Acceptance Criteria:
env.reset() resets the start position of the robot arm as well as the goal position and returns the observation containing the goal position in it's last three elements.

Limit the observation space for the start and goal position to a reasonable range

Description:
The observation space for the flexible arm environment needs to be setup such that the starting location of the robot and the desired goal position are within a reasonable range of the workspace

Implementation:
Check what the range of values should be for each dimension of the observation space and change the values accordingly in the code.

Acceptance Criteria:
env.reset() + env.render() in a loop should show the robot start and goal positions to be in the desired range.

Delete old files

At some point, all old files should be deleted.
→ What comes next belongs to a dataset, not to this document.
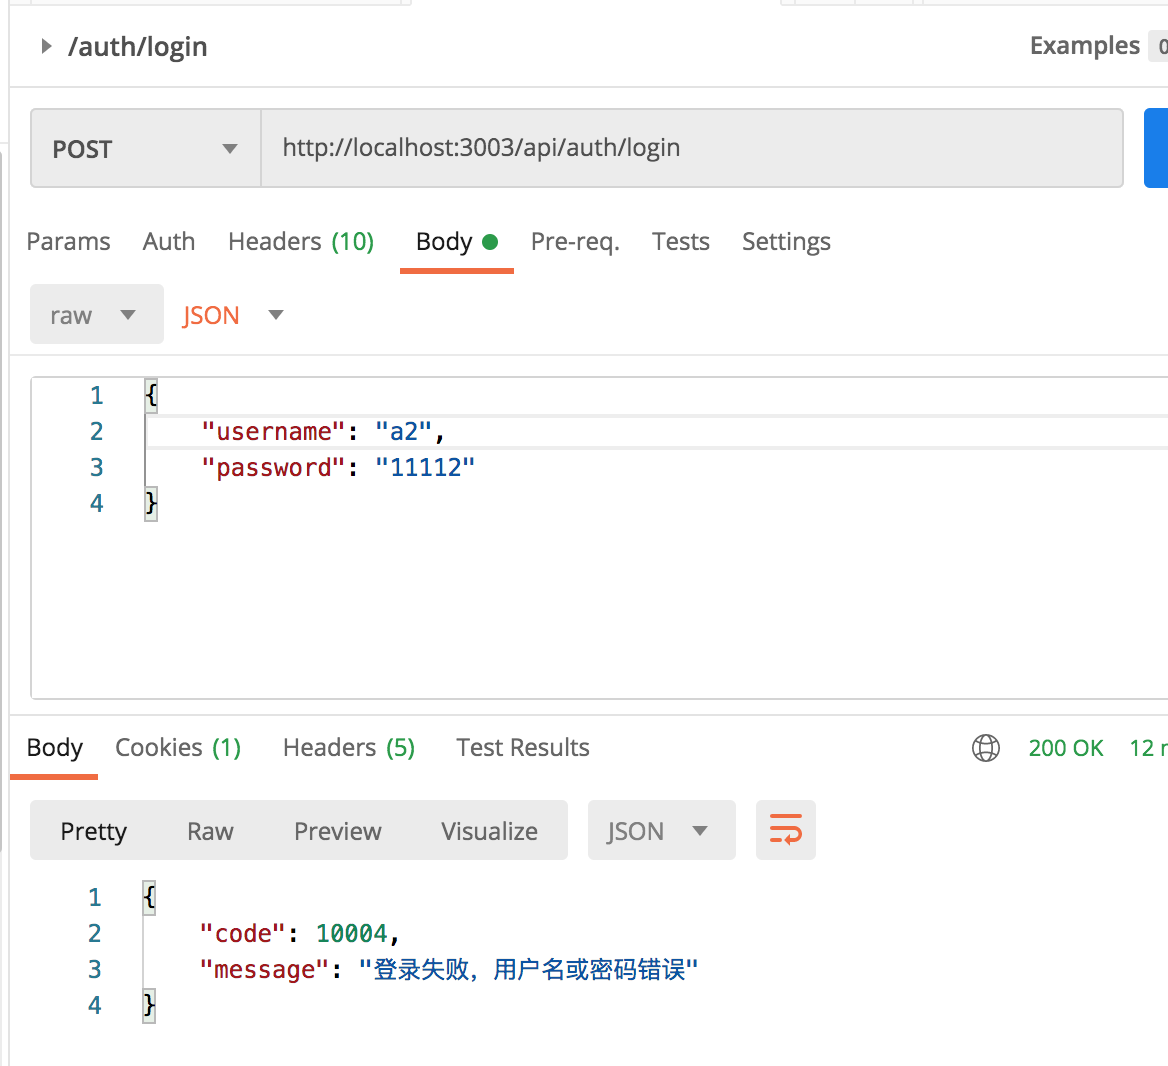1168x1066 pixels.
Task: View the Test Results tab
Action: coord(523,748)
Perhaps, we move them first in an "old_files" folder.

Move to using hydra configuration

Description:
There are a lot of parameters involved in running this code and would great if we could set them all outside of the code using hydra configs.

Usage/Implementation Suggestion:
Hydra config should resemble the structure of the codebase for ease of use so the code base might need some refactoring and repackaging itself. Hydra has instantiation methods both from the configs directly using _target_ key or in the code using instantiate(cfg) for every class that needs instantiating. Although this may seem cleaner for production level code, it hides the classes names that are being instantiated in the config file. I suggest using hydra only for configuration handling and do the class instantiations ourselves in the code using the configs that are passed through Hydra. In my experience this will result in less back and forth between config/code as we continue development.

Acceptance Criteria:
The final scripts for training/evaluation/visualization need to be configurable through hydra configs and through hydra configs alone. (No setting configurations, some in the code and some in the hydra configs)

KPI: How to do these measurements from the evaluation trajectories?

Description:
There is a kpi.py file that can do the following:

  • path_length
  • execution_time
  • constraint_violation

Constraint Violation (last one) is of importance to us since it will reflect the effectiveness of the safety filter.

Implementation:
These functions (or at least the last one) needs to be updated so that they can work with the trajectories returned by the evaluation method.

The evaluation method should also be modified with a "return_trajectories" argument so it can return the trajectory of the robot during the evaluation procedure (currently it only returns the reward and episode length).

There also needs to be a script that loads every algorithm, evaluates it, runs the KPI measurements, adds results to a (json, yaml) file and creates a plot from the KPI measurements to compare the constraint violations of each algorithm.

Environment and expert options

Hi guys!

Here, I'd like to discuss the environment and expert NMPC options in line with the statements made in the paper. The main points are:

  • The computation time of the approximate MPC policy is significantly less than that of NMPC.
  • Consequently, the control rate of ANMPC is much higher than that of NMPC, which allows us to handle model-plant mismatch and other disturbances more effectively.

While it's true that NMPC enables you to adjust the sampling time as needed, this doesn't apply to the learned policy, as it relies on the expert NMPC's sampling time. It wouldn't be reasonable to gather expert data at 250Hz for training the policy and then deploy the policy at a different frequency.

On the other hand, the sampling time of the final controller NN + safety filter will be limited by the sampling rate of the safety filter. @RudolfReiter, could you provide insight into how fast we can set up the safety filter? We should select tf and n of the expert NMPC in a way that aligns with the tf and n of the safety filter. And finally, set dt of the environment accordingly.